The government was dragging its feet for long on the subject of freeing diesel pricing and eliminating subsidies but when it did act last week, it got its policy all wrong. Oil companies have been given the freedom to charge market price for diesel supplied to bulk consumers such as the railways and state transport corporations while prices at the pump level will move up marginally. Retail prices will eventually catch up with the market, assuming that the oil companies raise prices at regular intervals. Market pricing for bulk consumers may prune the subsidy bill of the government significantly but it is a perverse policy because those who deserve the subsidy — the poor and lower classes who use public transport — will now be forced to part with more money for their daily commute or travel. State transport corporations will have no option but to pass on the higher fuel costs to their passengers given their already fragile financial state and the inability of fiscally-strapped State governments to reduce excise; the Railways have already increased fares and train tickets will anyway cost more from today. The perversity of the government’s decision will be evident if one considers that those who drive passenger cars — including high-end SUVs — that run on diesel engines will continue to enjoy the subsidy and pay at least Rs 10 a litre less than the bulk consumers. At the best of times, this is not a segment that deserves to be subsidised by the government. But for rich motorists to benefit when poor commuters are penalised upends all notions of equity.
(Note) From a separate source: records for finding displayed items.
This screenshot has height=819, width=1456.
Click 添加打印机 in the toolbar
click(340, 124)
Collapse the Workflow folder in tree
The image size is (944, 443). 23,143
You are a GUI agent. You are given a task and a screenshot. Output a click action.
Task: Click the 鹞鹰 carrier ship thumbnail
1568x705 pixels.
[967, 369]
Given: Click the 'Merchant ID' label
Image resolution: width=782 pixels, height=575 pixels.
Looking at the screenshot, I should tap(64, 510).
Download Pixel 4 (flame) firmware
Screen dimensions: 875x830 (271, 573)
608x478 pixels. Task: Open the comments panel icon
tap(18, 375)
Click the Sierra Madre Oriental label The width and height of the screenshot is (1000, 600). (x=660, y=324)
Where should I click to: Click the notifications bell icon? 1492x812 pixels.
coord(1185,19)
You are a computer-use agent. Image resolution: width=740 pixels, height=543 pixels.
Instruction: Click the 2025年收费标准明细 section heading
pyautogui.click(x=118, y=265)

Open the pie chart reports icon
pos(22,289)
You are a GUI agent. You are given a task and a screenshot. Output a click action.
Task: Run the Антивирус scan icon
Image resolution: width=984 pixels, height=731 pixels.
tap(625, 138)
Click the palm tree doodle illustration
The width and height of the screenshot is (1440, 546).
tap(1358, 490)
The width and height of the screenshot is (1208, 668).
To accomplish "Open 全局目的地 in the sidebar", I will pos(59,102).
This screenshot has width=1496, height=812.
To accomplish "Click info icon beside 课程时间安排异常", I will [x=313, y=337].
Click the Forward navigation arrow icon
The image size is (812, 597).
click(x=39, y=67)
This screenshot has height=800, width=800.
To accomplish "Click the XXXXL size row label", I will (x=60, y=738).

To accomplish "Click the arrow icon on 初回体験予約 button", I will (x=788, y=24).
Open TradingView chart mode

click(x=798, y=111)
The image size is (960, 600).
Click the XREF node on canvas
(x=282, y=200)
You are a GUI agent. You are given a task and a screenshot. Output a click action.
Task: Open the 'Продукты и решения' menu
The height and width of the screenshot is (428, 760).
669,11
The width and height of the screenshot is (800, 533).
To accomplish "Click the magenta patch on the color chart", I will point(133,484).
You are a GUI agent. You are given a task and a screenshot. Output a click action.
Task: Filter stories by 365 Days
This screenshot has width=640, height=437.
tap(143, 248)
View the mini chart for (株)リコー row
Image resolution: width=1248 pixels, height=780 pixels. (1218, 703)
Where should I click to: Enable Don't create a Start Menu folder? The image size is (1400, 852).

The government seems to have gone for a politically expedient and administratively simple solution as opposed to other, more contentious but equitable options to reduce its subsidy burden and keep its own finances in shape. A cess or higher excise duty on diesel cars and SUVs that guzzle up subsidised fuel would have addressed the twin issues of reducing the fiscal burden of subsiding diesel while also eliminating the economic rent derived by passenger car manufacturers who price diesel vehicles at a high premium to petrol ones. This rent is a direct product of the higher demand for diesel cars compared to petrol due to the large price difference between the two fuels. Alternatively, the government could have seriously examined the feasibility of introducing dual pricing whereby trucks and cars can be charged differently with the former alone enjoying the subsidised price. The final option, of course, would have been to free prices across the board with only the Railways and state transport corporations allowed supplies at a subsidised price. Such a move would have ensured equity by ensuring that those who use public transport are protected while private, individual transport is made to pay the market price.